The precursor (Li₂TiO₃) and (H₂TiO₃) sorbent was prepared through solid calcination method. XRD patterns of precursor and H₂TiO₃ sorbent matches the known literature.

TEM analysis indicates that H₂TiO₃ sorbent is mostly round shape nanoparticles and nano-rods with average size 200-400 nm. Li₂TiO₃ precursor exhibits similar structure as H₂TiO₃ sorbent suggesting that acid treatment has negligible impact on the morphology of the sorbent.

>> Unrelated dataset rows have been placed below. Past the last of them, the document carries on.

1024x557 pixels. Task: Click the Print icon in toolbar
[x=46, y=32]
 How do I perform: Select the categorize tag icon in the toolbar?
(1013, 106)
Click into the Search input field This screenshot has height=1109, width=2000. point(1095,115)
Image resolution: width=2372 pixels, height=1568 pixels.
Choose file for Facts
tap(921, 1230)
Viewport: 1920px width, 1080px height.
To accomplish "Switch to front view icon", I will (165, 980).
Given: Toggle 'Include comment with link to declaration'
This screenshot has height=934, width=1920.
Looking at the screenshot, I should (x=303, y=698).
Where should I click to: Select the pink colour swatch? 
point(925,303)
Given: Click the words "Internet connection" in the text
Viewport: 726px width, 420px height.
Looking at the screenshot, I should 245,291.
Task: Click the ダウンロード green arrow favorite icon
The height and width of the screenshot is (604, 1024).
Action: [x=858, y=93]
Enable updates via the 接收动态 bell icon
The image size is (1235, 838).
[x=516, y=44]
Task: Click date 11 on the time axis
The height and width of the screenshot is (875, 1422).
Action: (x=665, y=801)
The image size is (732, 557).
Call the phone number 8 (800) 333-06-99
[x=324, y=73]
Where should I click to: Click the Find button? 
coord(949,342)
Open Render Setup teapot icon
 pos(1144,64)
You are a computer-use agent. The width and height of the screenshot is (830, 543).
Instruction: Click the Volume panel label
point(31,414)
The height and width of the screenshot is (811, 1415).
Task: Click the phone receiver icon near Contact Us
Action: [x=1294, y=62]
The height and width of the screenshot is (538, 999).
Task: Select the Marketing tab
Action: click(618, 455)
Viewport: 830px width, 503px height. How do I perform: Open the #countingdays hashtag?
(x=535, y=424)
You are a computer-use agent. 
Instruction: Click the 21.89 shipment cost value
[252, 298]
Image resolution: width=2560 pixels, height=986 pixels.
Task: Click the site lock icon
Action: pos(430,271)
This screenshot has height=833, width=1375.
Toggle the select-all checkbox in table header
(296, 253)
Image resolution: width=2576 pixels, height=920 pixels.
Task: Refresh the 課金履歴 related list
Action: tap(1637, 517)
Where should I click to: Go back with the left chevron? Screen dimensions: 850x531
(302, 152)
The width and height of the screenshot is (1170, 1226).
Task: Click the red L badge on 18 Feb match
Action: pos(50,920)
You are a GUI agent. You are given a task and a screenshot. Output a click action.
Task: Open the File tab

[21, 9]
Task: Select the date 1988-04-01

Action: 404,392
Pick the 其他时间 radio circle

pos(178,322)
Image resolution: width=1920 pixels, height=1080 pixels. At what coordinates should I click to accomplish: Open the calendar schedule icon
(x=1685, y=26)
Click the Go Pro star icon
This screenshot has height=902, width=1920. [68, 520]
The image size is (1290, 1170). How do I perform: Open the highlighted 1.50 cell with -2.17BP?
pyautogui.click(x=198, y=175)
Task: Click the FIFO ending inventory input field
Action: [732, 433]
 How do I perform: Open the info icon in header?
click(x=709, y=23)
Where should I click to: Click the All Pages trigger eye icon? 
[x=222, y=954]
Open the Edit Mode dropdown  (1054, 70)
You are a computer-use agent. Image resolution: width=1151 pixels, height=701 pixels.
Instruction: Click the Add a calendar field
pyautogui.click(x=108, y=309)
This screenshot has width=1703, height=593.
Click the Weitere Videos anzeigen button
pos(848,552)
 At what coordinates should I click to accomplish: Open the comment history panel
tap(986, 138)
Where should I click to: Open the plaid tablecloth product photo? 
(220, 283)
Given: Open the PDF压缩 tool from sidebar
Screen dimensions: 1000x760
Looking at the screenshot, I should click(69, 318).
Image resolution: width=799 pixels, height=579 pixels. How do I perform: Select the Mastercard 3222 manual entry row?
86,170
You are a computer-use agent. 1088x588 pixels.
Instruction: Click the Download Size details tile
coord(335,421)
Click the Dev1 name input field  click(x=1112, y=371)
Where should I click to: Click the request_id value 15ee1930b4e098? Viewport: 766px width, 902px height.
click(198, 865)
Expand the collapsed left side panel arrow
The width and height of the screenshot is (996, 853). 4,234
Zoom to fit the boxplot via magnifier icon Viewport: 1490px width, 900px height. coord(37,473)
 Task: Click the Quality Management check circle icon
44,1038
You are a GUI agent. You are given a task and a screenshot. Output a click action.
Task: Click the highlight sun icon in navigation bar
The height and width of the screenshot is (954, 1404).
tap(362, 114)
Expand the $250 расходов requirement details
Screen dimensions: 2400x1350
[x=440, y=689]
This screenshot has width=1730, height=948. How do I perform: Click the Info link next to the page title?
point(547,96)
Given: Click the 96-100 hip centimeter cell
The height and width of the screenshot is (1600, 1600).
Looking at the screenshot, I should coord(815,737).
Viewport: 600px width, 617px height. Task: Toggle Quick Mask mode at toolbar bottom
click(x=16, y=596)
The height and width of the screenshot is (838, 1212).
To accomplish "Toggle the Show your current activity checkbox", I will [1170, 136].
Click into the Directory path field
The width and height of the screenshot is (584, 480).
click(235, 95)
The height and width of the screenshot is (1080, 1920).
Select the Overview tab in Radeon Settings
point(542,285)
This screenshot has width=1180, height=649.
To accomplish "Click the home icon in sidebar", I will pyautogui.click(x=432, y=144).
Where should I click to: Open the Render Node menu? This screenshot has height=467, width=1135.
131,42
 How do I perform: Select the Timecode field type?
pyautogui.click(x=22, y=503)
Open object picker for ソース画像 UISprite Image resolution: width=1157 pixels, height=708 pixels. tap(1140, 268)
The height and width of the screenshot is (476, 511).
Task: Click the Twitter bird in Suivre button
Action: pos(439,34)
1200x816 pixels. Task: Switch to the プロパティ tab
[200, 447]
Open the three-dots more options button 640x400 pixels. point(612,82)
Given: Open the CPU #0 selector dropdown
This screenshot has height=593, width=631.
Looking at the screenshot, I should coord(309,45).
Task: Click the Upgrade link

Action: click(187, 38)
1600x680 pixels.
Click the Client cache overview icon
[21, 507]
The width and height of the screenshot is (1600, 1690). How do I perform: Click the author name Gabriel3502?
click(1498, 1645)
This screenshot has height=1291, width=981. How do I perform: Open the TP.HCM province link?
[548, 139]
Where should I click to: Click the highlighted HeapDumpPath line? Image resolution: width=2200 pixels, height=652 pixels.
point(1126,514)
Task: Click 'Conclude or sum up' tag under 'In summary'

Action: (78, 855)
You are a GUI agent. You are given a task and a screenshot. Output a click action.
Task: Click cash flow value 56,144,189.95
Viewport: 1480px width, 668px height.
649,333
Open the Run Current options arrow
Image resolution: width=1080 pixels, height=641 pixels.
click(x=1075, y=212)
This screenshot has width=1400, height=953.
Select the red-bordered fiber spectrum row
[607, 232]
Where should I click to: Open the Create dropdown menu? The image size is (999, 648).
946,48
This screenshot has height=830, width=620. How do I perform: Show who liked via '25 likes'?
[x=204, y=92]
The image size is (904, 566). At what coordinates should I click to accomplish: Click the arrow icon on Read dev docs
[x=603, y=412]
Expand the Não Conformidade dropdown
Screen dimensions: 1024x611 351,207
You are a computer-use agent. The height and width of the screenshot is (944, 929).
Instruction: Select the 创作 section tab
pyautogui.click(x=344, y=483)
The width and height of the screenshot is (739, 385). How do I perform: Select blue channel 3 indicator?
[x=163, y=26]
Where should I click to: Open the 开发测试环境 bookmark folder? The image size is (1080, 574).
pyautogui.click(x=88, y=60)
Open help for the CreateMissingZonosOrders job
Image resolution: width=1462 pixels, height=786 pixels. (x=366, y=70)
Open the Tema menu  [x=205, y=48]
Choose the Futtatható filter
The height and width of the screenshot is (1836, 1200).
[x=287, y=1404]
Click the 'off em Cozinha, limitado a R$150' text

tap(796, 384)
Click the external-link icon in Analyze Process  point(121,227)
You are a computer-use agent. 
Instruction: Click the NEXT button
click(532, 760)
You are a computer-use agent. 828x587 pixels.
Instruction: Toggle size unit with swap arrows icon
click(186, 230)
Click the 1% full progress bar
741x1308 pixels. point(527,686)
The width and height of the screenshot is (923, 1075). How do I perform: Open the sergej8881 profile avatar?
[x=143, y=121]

The surface area of synthesized H₂TiO₃ sorbent at 20.0 m²/g is far less than Na₂Ti₃O₇ nanotubes synthesized at 150° C. (232 m²/g). The Brunauer-Emmett-Teller (BET) result is consistent with TEM analysis.

The XRD Patterns of Li₂TiO₃ and H₂TiO₃ are shown in FIG. 9.

• TEM: Li₂TiO₃

A TEM image of Li₂TiO₃ is shown at FIG. 10.

• TEM: H₂TiO₃

A TEM image of H₂TiO₃ is shown at FIG. 11.

EXAMPLE 4

Sorbent Tests

A brine solution, the composition of which is described in the table below (-j 300 ppm Li), was chosen for the adsorption tests.

TABLE 1
Composition of brine/L:
Compound      Mass (g)
Na2SO4        23.53
Na2B4O7•10H2O 3.81
NaHCO3        0.32
NaCl          210.43
KCl           22.50
MgCl2•6H2O    40.80
CaCl2         1.25
LiCl          1.92

Sodium Titanate (Na₂Ti₃O₇) Sorbent Behaviour

The kinetics of lithium adsorption by sodium titanate was determined by sampling the brine during adsorption at time intervals of 5 min, 15 min, 30 min, 1 hr, 2 hr, 3 hr, 4 hr, 5 hr, 6 hr, 7 hr, 8 hr, 9 hr, 10 hr, 11 hr, 12 hr, 24 hr (16 sampling times). The adsorption kinetics for all 9 sodium titanate sorbents was determined using brine solution of similar composition and no buffer. Analytical characterisation was done by ICP, XRD and BET methods on selected samples.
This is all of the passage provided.